Per non parlare della RAI, in cui ogni giorno lavorano migliaia di persone, professionisti di spessore, tecnici di qualità. Un’azienda di tale importanza che resta appesa ai capricci di partiti e potentati proprio sulla questione nomine e governance. La Presidenza è bloccata da mesi. Una paralisi che dimostra quanto la parola “governance” in Italia significhi solo lottizzazione e subalternità.
Invece di governance, proviamo con “l’argomento a piacere”? Secondo me converrebbe: si eviterebbero scene mute e pessime figure. Ma soprattutto altri danni.
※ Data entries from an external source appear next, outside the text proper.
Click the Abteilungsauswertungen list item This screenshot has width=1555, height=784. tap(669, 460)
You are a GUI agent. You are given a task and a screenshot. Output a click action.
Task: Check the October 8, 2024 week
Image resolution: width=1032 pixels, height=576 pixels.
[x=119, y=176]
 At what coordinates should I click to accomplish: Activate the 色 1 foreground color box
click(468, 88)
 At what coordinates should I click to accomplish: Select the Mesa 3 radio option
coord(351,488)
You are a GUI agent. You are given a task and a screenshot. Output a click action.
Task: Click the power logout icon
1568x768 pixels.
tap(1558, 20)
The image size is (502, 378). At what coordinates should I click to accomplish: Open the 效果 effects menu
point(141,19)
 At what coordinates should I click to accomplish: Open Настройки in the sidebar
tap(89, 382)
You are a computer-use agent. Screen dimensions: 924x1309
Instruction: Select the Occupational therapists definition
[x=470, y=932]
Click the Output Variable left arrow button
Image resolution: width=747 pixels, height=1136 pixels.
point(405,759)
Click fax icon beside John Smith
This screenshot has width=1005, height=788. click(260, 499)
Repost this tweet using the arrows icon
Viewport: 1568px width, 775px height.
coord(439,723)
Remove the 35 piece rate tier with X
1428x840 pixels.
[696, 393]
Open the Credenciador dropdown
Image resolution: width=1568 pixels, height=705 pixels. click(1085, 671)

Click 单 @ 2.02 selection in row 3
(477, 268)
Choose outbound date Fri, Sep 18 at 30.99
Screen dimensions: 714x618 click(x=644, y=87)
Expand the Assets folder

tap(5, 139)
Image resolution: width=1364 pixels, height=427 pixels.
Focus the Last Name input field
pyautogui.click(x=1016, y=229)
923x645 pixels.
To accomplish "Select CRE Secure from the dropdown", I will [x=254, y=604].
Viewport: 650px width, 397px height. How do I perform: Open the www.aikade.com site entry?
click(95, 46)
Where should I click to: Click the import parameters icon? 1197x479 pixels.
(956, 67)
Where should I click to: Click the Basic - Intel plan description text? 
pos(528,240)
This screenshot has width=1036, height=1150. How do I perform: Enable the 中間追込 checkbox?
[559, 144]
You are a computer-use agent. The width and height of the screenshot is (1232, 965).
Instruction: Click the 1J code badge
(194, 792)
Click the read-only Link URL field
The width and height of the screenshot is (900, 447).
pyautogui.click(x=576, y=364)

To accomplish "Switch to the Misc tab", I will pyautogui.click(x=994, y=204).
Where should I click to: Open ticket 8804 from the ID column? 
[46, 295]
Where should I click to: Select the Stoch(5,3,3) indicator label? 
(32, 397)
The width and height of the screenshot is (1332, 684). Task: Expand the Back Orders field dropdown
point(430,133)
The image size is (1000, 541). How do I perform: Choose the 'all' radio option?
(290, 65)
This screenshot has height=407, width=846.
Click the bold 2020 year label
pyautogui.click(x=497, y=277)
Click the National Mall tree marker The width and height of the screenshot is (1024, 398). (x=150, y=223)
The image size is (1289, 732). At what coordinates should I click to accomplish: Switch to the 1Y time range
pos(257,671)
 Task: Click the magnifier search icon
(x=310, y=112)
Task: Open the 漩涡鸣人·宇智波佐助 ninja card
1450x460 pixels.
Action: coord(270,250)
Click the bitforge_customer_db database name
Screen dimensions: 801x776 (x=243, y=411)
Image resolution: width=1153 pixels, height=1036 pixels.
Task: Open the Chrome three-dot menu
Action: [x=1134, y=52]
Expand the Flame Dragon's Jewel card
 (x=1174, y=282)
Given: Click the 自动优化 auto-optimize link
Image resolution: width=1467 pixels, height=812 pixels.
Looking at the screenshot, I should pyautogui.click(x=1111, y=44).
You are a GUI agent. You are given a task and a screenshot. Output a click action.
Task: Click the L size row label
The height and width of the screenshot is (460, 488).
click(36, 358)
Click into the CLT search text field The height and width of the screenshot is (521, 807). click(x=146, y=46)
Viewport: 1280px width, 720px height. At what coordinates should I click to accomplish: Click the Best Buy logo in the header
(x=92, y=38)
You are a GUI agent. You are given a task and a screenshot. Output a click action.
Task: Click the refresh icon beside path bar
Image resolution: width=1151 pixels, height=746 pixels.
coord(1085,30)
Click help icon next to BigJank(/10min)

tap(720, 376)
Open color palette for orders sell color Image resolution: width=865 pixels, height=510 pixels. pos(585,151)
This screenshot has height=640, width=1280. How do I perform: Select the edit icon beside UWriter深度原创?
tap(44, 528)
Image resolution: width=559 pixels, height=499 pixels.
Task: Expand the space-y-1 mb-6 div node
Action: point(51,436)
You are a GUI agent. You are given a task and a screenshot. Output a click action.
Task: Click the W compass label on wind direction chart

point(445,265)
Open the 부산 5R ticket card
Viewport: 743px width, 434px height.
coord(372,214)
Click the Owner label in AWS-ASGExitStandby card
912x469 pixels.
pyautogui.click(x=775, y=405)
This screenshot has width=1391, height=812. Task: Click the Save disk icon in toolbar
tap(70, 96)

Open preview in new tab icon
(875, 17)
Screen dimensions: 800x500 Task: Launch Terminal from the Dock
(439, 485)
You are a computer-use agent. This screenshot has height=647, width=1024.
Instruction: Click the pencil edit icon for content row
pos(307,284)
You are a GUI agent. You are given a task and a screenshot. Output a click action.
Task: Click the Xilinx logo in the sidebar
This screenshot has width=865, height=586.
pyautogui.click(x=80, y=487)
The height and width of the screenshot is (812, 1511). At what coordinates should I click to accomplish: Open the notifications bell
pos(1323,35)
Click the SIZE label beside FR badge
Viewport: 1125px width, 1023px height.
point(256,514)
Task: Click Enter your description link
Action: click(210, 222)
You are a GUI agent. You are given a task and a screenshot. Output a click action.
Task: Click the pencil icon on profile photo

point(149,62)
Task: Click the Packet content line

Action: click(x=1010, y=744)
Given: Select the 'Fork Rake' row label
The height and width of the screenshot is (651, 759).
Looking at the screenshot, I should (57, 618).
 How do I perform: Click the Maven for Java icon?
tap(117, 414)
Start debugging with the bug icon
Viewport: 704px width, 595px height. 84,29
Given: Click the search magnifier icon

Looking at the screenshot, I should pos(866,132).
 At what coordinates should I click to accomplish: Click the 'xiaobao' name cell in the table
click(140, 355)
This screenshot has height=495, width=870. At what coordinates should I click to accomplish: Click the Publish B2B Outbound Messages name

Copiando l’errore paranoide del tax credit, il boomerang perfetto, anche la GoverDance segue il modello semplice e binario: propaganda e rendita. È uno stendardo issato per prendere tempo, per ricompattare le truppe fedeli, per provare a neutralizzare il sacrosanto dissenso. Sarà un altro suicidio.
Sono trent’anni che si agita a sproposito il fantasma del “modello francese”. Ogni volta che il sistema vacilla, qualcuno lo tira fuori. Curioso che lo facciano anche quelli che hanno difeso a spada tratta il “modello Franceschini”, che è più vicino alle dinamiche “Chicago anni Venti”: boss, zone di influenza, filiere blindate.
Ci dispiace molto, ma i risultati parlano da soli.
Prima di creare altri guai, bisognerebbe spiegare che non basta una struttura burocratica per produrre un meccanismo virtuoso. Ogni italiano conosce bene questo gioco. È una messinscena classica: fare finta di cambiare per rimettere tutto come prima.
Un tetto sulle macerie
La GoverDance è un motivetto ballabile, utile per qualche mese estivo. Ma poi?
Pensiamo a qualcosa di più intelligente. Di più giusto. Cerchiamo di capire cosa vogliamo governare, prima di costruire la cupola da mettere al comando. Altrimenti, com’è chiaro a tutti, puzza di truffa. Lo capisce anche un bambino.
Se mi mostri una casa partendo dal tetto, anzi, se mi fai vedere solo il tetto, non mi sollevi un sospetto: mi stai dicendo che sotto non c’è niente. E infatti del sotto non è uscita una parola.
Ma qui stiamo parlando di una casa che è già crollata. Quello che è rimasto in piedi non ha bisogno di governance, ma di buoni avvocati e padrini potenti.
Finché mancherà un progetto reale, un disegno politico, culturale, etico, il resto saranno solo chiacchiere. Inutili e profondamente offensive per tutto il settore.
Le categorie della filiera conoscono bene la crisi che stanno attraversando. Sanno perfettamente che in questo contesto è destinata ad aggravarsi. È una crisi di senso, di etica, di immaginazione e quindi di prospettiva.
Nessuno può pensare che un’agenzia rappresenti un passo avanti. È una formula che semmai riproduce le stesse dinamiche del passato.
A questo punto, non si tratta di chiedere ascolto, ma di riconoscere una necessità: aprire uno spazio reale, non cerimoniale, lontano dagli interessi di bottega, per discutere ciò che conta davvero. Non un nuovo tavolo convocato secondo rituali opachi, ma un confronto autentico, pubblico, acceso, finalmente libero da recite e posizionamenti.
In questa fase, è forse questa la sola ”agenzia” di cui c’è davvero bisogno. Un luogo aperto in cui si ritrovino idee diverse per mettersi in dialogo e trovare soluzioni autentiche. Non lamentele e dichiarazioni d’intenti. Non messinscena per farsi belli sui social e pseudo-conferenze stampa fuori dalla realtà. Questa roba qui lasciamola all’isola dei famosi. Bisogna andare sul concreto e affrontare il vero problema, che è sistemico e ormai, spero sia evidente a tutti.
Un atto di responsabilità e di onestà intellettuale da parte delle classi dirigenti politiche sarebbe un segnale importante. L’Italia è morta di agenzie. Creiamo un sistema che funziona senza burocrazia.
Poi nulla vieta, nelle serate estive, di ballare la Gover Dance, ma ora cerchiamo di essere seri: lo impone anche il modello francese.